On modernise un frontend quand la vitesse de livraison s'effondre de manière prévisible : évolutions lentes, effets de bord, recrutements bloqués. On ne réécrit que si le socle est irrécupérable ou si le domaine métier a changé — et jamais d'un coup.
La fausse question
« Faut-il tout réécrire ? » est presque toujours la mauvaise question. La vraie est : quel gain mesurable attend-on, et quel risque accepte-t-on ?
Les signaux d'une modernisation à mener
- Les évolutions demandées par le métier prennent des semaines au lieu de jours.

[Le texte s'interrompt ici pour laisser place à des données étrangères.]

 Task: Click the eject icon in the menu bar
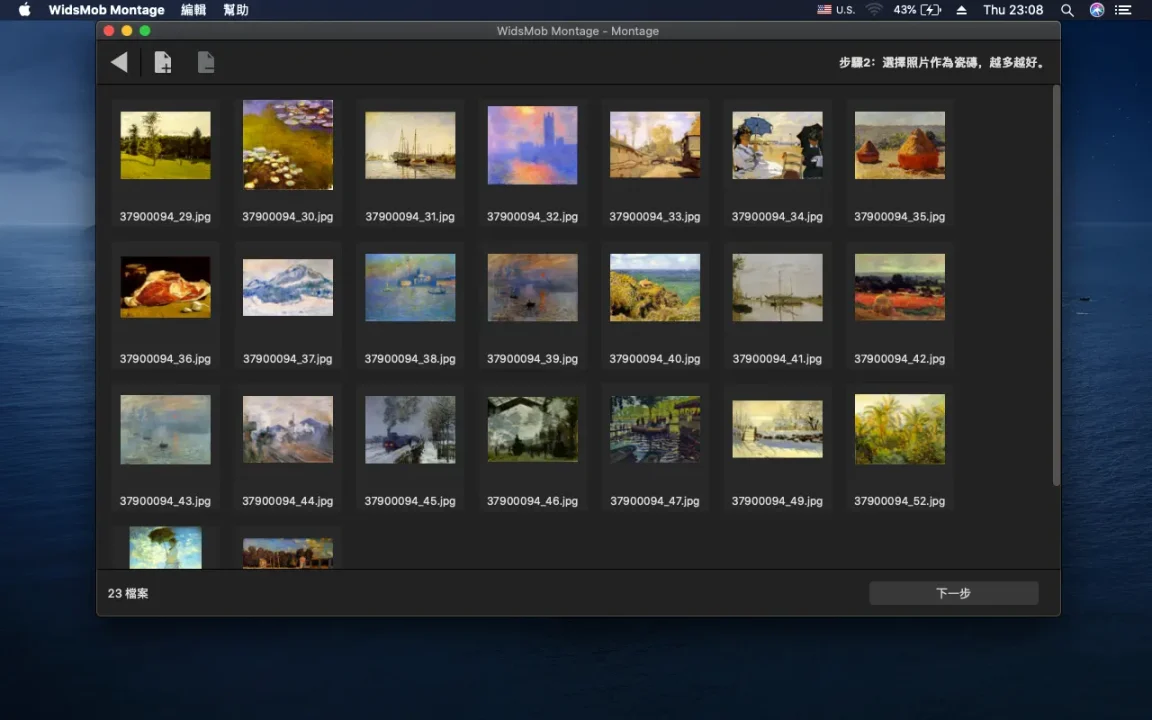point(961,10)
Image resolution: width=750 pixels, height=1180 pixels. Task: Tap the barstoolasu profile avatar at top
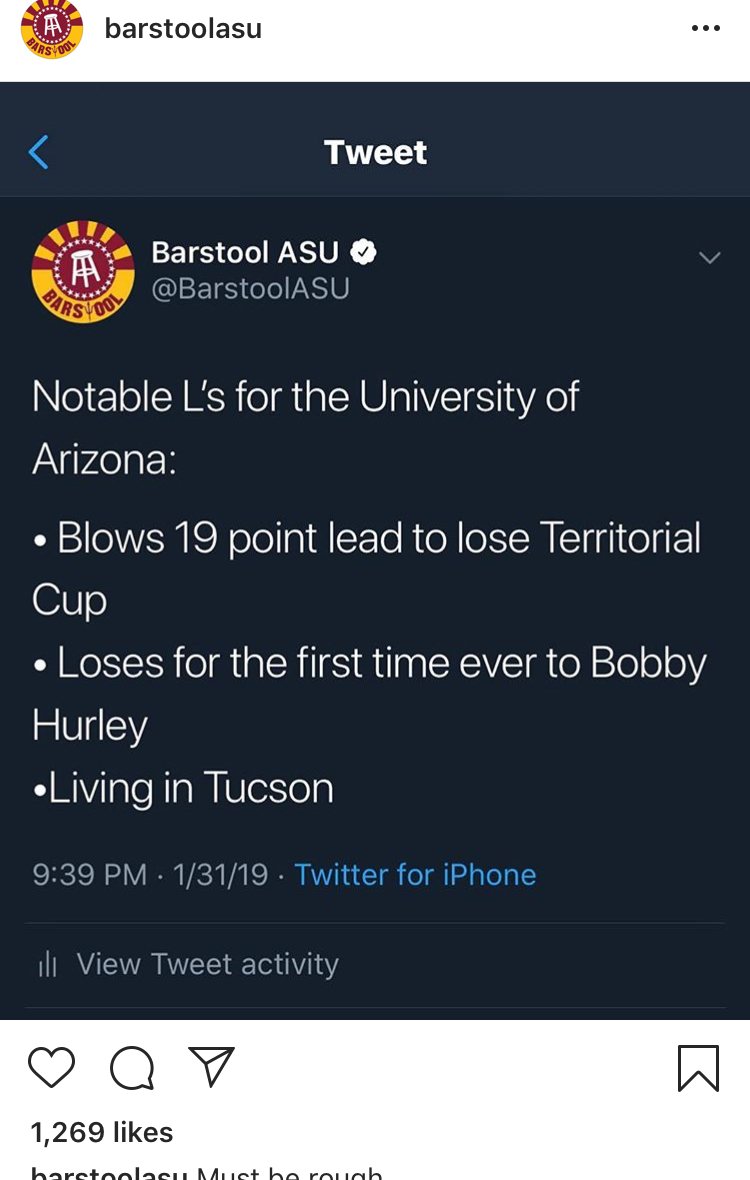[x=51, y=29]
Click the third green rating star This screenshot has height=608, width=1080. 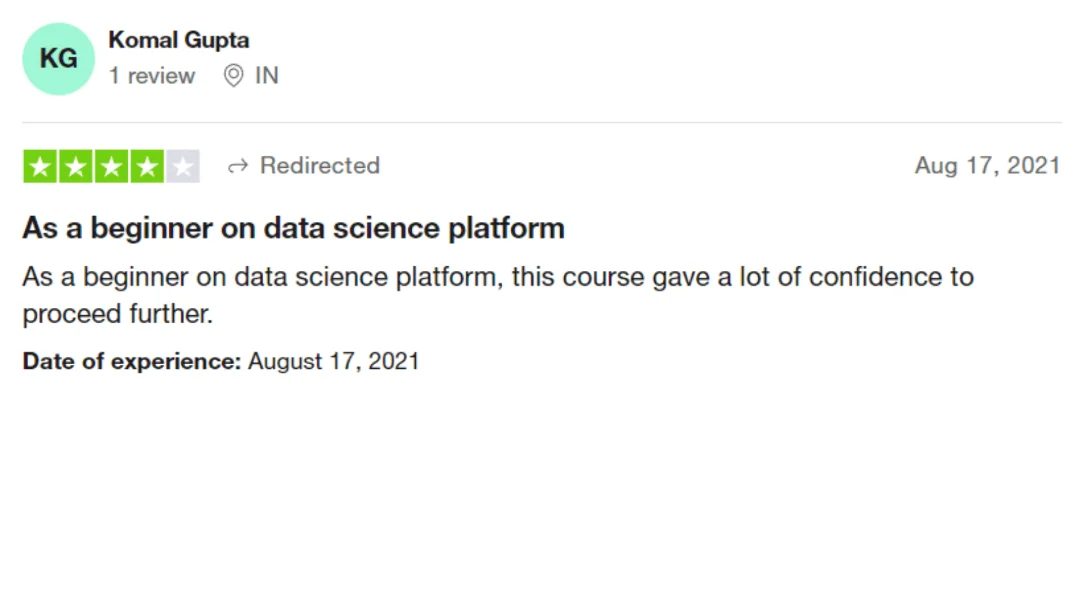(x=112, y=166)
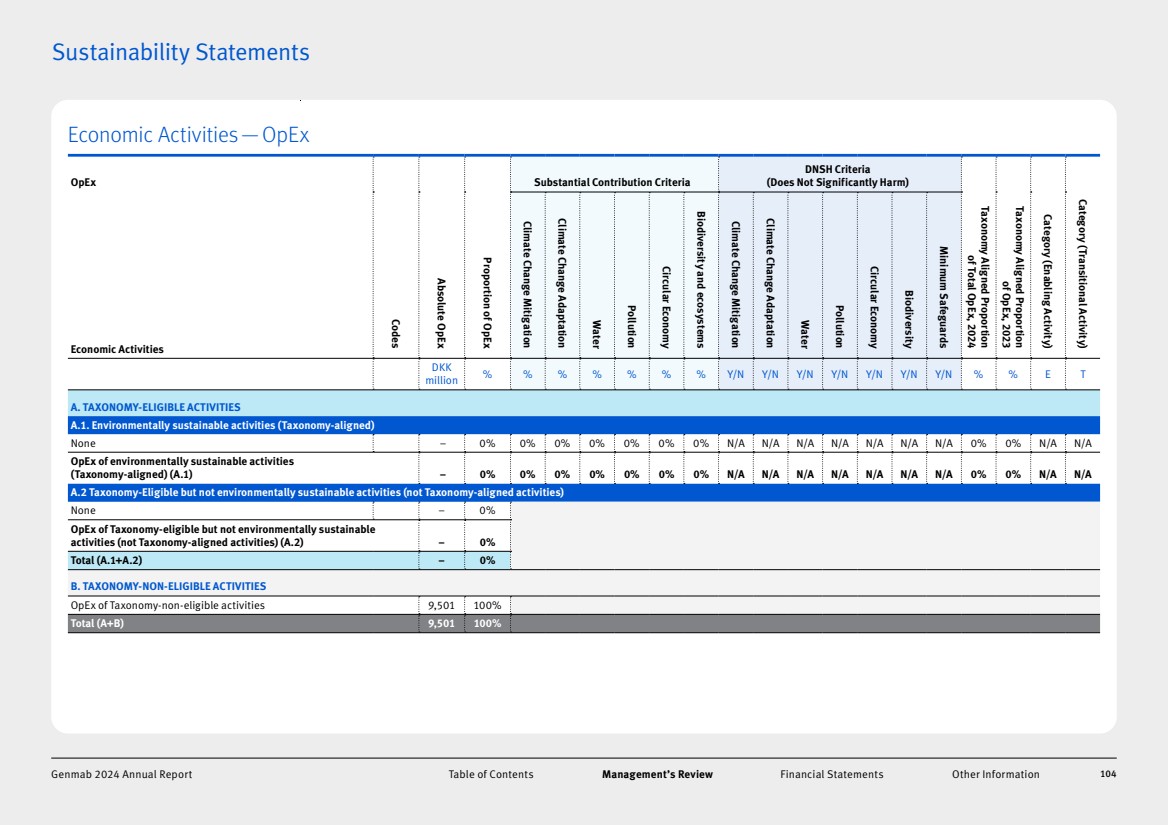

- Chaque ajout crée un effet de bord imprévu ailleurs.
- Les nouvelles recrues mettent des mois à être autonomes.
- Le bundle grossit plus vite que les fonctionnalités.
- La stack bloque les recrutements (framework mort, versions EOL).
Si trois de ces signaux sont présents, la dette ne coûte plus : elle détruit de la vitesse de manière prévisible.
Quand la réécriture se justifie quand même
Rarement, mais parfois :
- Le socle technologique est irrécupérable (plus de support de sécurité).
- Le domaine métier a tellement changé que le modèle de données ment sur l'activité réelle.
- Le coût de la migration progressive dépasse celui d'une reconstruction cadrée — calculé honnêtement, avec les opérations incluses.
La méthode qui évite les deux pièges
- Mesurer avant : temps de livraison des features, incidents, couverture de tests, taille du bundle.
- Isoler les zones : la dette est rarement homogène. Les zones stables ne se touchent pas ; les zones chaudes se modernisent en premier.
- Strangler fig : remplacer module par module, derrière une façade stable, en livrant en continu. Jamais de « big bang » derrière un rideau.
- Garder les tests : une réécriture sans filet de non-régression est un pari, pas une décision d'ingénierie.
Le critère final
Une modernisation réussie ne se voit pas au lancement : elle se voit trois mois plus tard, quand l'équipe livre de nouveau des évolutions en quelques jours.